What you should do: Each entry must appear again exactly as it does in the source.

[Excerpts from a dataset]

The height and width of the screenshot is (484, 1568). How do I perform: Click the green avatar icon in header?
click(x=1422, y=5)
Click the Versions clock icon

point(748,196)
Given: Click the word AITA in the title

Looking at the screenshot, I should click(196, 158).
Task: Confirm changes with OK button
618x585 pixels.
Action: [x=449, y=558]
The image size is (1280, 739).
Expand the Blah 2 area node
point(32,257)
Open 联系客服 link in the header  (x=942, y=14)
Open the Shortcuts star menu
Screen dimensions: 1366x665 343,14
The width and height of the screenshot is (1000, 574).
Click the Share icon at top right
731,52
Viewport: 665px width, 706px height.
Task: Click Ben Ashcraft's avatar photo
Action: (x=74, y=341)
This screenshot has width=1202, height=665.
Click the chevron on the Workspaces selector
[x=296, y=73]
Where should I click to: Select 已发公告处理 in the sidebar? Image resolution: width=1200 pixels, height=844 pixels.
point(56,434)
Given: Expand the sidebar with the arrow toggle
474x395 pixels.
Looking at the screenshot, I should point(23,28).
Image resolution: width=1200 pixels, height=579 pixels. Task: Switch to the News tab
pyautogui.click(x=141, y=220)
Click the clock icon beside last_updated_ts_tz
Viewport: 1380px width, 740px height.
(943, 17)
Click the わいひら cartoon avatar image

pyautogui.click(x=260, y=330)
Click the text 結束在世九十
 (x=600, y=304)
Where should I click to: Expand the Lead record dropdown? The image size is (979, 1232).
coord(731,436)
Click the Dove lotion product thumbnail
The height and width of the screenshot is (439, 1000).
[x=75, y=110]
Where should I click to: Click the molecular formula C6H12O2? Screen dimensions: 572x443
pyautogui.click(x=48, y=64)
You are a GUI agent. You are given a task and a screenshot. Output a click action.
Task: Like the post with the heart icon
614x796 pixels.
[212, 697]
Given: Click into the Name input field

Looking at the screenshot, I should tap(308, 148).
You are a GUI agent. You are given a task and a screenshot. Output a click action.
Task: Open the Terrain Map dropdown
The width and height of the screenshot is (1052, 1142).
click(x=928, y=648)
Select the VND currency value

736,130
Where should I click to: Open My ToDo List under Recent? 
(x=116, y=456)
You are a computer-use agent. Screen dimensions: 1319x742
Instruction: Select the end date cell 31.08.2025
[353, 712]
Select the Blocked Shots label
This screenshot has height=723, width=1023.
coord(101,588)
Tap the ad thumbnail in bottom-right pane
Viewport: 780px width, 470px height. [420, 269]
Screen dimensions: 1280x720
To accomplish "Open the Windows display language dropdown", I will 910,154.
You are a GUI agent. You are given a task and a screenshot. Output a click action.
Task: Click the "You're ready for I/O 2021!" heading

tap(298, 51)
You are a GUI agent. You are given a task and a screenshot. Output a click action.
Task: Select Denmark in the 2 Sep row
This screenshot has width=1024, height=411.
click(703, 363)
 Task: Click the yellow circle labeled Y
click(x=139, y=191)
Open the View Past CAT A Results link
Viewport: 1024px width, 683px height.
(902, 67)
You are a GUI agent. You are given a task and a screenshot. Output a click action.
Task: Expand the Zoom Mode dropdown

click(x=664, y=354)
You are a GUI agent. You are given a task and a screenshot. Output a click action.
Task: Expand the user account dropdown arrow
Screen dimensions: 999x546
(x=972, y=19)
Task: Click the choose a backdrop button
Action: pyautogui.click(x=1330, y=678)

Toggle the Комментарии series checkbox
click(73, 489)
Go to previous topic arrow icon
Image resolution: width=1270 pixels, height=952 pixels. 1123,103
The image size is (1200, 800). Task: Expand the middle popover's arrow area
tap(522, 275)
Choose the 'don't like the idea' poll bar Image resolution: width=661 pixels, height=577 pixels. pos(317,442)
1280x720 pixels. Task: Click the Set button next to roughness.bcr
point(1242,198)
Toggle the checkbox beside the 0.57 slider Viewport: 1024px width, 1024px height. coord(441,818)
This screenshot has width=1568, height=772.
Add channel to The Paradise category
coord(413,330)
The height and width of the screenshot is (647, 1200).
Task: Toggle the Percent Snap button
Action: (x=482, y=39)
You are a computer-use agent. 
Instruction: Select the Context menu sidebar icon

Written solution:
The height and width of the screenshot is (484, 1568). How do I perform: Click the green avatar icon in header?
click(x=1422, y=5)
Click the Versions clock icon

point(748,196)
Given: Click the word AITA in the title

Looking at the screenshot, I should click(196, 158).
Task: Confirm changes with OK button
618x585 pixels.
Action: [x=449, y=558]
The image size is (1280, 739).
Expand the Blah 2 area node
point(32,257)
Open 联系客服 link in the header  (x=942, y=14)
Open the Shortcuts star menu
Screen dimensions: 1366x665 343,14
The width and height of the screenshot is (1000, 574).
Click the Share icon at top right
731,52
Viewport: 665px width, 706px height.
Task: Click Ben Ashcraft's avatar photo
Action: (x=74, y=341)
This screenshot has width=1202, height=665.
Click the chevron on the Workspaces selector
[x=296, y=73]
Where should I click to: Select 已发公告处理 in the sidebar? Image resolution: width=1200 pixels, height=844 pixels.
point(56,434)
Given: Expand the sidebar with the arrow toggle
474x395 pixels.
Looking at the screenshot, I should point(23,28).
Image resolution: width=1200 pixels, height=579 pixels. Task: Switch to the News tab
pyautogui.click(x=141, y=220)
Click the clock icon beside last_updated_ts_tz
Viewport: 1380px width, 740px height.
(943, 17)
Click the わいひら cartoon avatar image

pyautogui.click(x=260, y=330)
Click the text 結束在世九十
 (x=600, y=304)
Where should I click to: Expand the Lead record dropdown? The image size is (979, 1232).
coord(731,436)
Click the Dove lotion product thumbnail
The height and width of the screenshot is (439, 1000).
[x=75, y=110]
Where should I click to: Click the molecular formula C6H12O2? Screen dimensions: 572x443
pyautogui.click(x=48, y=64)
You are a GUI agent. You are given a task and a screenshot. Output a click action.
Task: Like the post with the heart icon
614x796 pixels.
[212, 697]
Given: Click into the Name input field

Looking at the screenshot, I should tap(308, 148).
You are a GUI agent. You are given a task and a screenshot. Output a click action.
Task: Open the Terrain Map dropdown
The width and height of the screenshot is (1052, 1142).
click(x=928, y=648)
Select the VND currency value

736,130
Where should I click to: Open My ToDo List under Recent? 
(x=116, y=456)
You are a computer-use agent. Screen dimensions: 1319x742
Instruction: Select the end date cell 31.08.2025
[353, 712]
Select the Blocked Shots label
This screenshot has height=723, width=1023.
coord(101,588)
Tap the ad thumbnail in bottom-right pane
Viewport: 780px width, 470px height. [420, 269]
Screen dimensions: 1280x720
To accomplish "Open the Windows display language dropdown", I will 910,154.
You are a GUI agent. You are given a task and a screenshot. Output a click action.
Task: Click the "You're ready for I/O 2021!" heading

tap(298, 51)
You are a GUI agent. You are given a task and a screenshot. Output a click action.
Task: Select Denmark in the 2 Sep row
This screenshot has width=1024, height=411.
click(703, 363)
 Task: Click the yellow circle labeled Y
click(x=139, y=191)
Open the View Past CAT A Results link
Viewport: 1024px width, 683px height.
(902, 67)
You are a GUI agent. You are given a task and a screenshot. Output a click action.
Task: Expand the Zoom Mode dropdown

click(x=664, y=354)
You are a GUI agent. You are given a task and a screenshot. Output a click action.
Task: Expand the user account dropdown arrow
Screen dimensions: 999x546
(x=972, y=19)
Task: Click the choose a backdrop button
Action: pyautogui.click(x=1330, y=678)

Toggle the Комментарии series checkbox
click(73, 489)
Go to previous topic arrow icon
Image resolution: width=1270 pixels, height=952 pixels. 1123,103
The image size is (1200, 800). Task: Expand the middle popover's arrow area
tap(522, 275)
Choose the 'don't like the idea' poll bar Image resolution: width=661 pixels, height=577 pixels. pos(317,442)
1280x720 pixels. Task: Click the Set button next to roughness.bcr
point(1242,198)
Toggle the checkbox beside the 0.57 slider Viewport: 1024px width, 1024px height. coord(441,818)
This screenshot has width=1568, height=772.
Add channel to The Paradise category
coord(413,330)
The height and width of the screenshot is (647, 1200).
Task: Toggle the Percent Snap button
Action: (x=482, y=39)
You are a computer-use agent. 
Instruction: Select the Context menu sidebar icon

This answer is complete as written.